Compared with many of my past dental adventures, the laser treatment was a piece of cake. There will be follow-up after a couple of weeks and then at longer intervals after that. I’m actually glad to get established with MHP because he will keep an eye on things so that I can avoid periodontal problems in the future.

Wednesday, August 14, 2013

Why I Always Get and Keep Copies of Medical Test Results

Yesterday was my annual physical, a day I always anticipate with dread because it represents my annual battle with The Way Things Are in the health care business today. Inevitably this battle involves my doctor, a kind and intelligent person who has only my best interests at heart. She is the one I would want beside me in a medical crisis. But there is no crisis – I am perfectly healthy – and this year, like most years, I will have to prove it, by achieving normal results on various medical tests or by justifying any result that is out of line.

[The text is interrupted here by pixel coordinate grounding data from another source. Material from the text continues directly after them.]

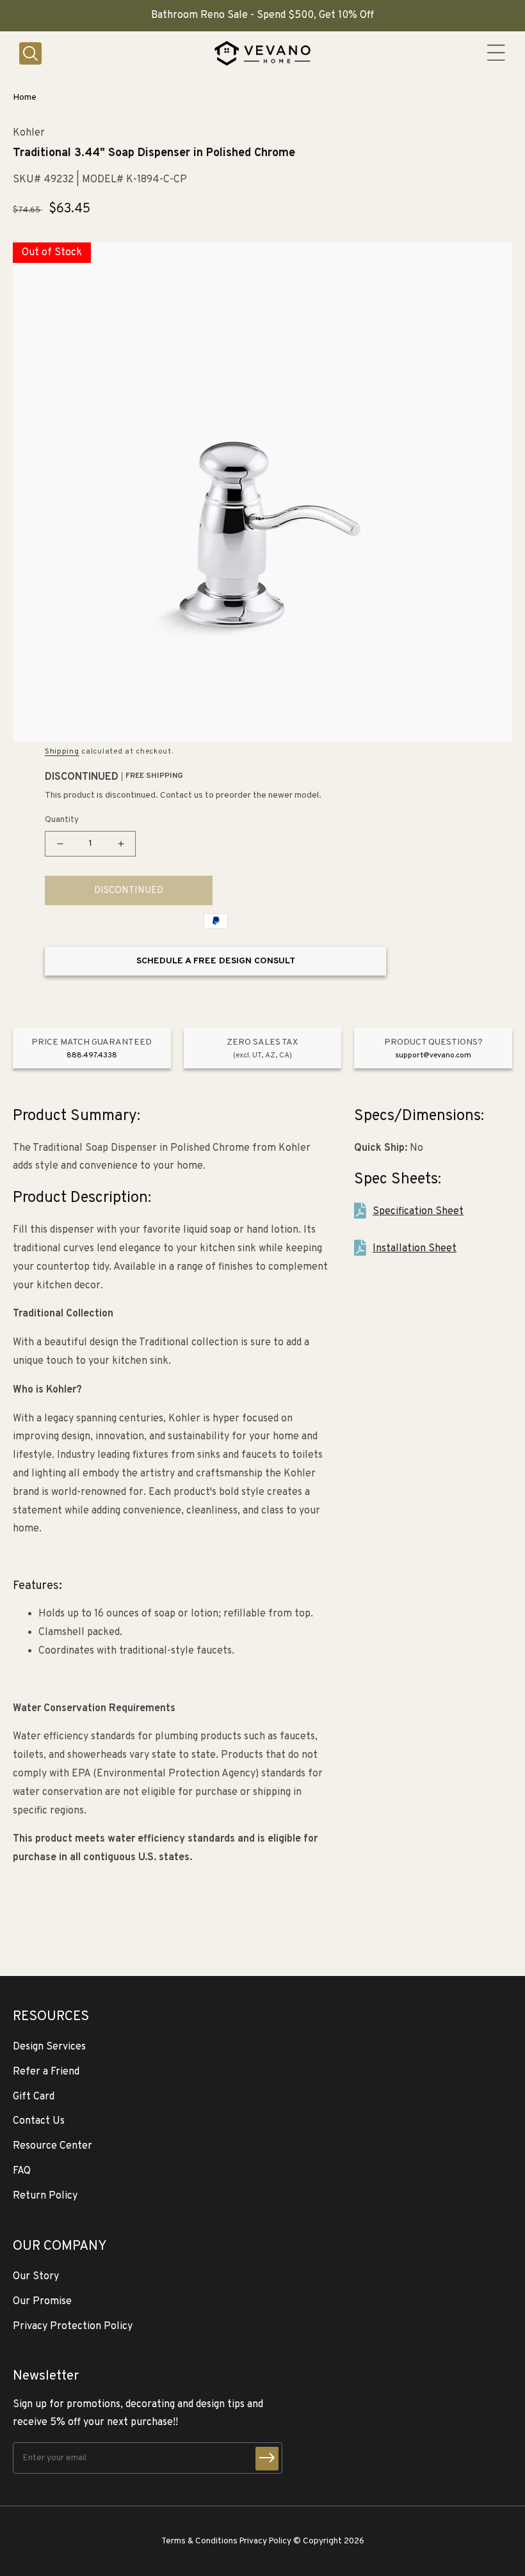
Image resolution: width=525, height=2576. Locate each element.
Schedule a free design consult (215, 961)
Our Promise (42, 2301)
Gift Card (33, 2096)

I might give up having an annual physical at all, except that I need refills of the two medications I take regularly: Synthroid for my hypothyroidism (no generics, please, we’ve tried that already) and Premarin, which I’ve taken since 1980 because I had a complete hysterectomy and want to stave off bone loss. So I go for my physical, get my blood work, mammogram, and DEXA scan, and deal with the consequences. 

An individual test result, looked at in isolation, can be misleading. In health care, as in most of life, context is everything. Unfortunately, because of the way medicine is practiced today, context is very limited or absent altogether. Most doctors don’t know their patients well; many don’t know them at all. Record-keeping systems are constantly changing which can lead to the loss, misfiling, or intentional destruction of older documents. One topic of conversation with my doctor yesterday was my high BUN/creatinine ratio. This is an item to be taken seriously because it is an indicator of kidney function. In my case, creatinine is a perfectly respectable .9 (normal range .5 to 1.3) but BUN or blood urea nitrogen is a whopping 32 (normal 7 to 20), resulting in a ratio of 36 (normal 6 to 25). On a more positive note, my GFR, another measure of kidney function, is 66, perfectly fine.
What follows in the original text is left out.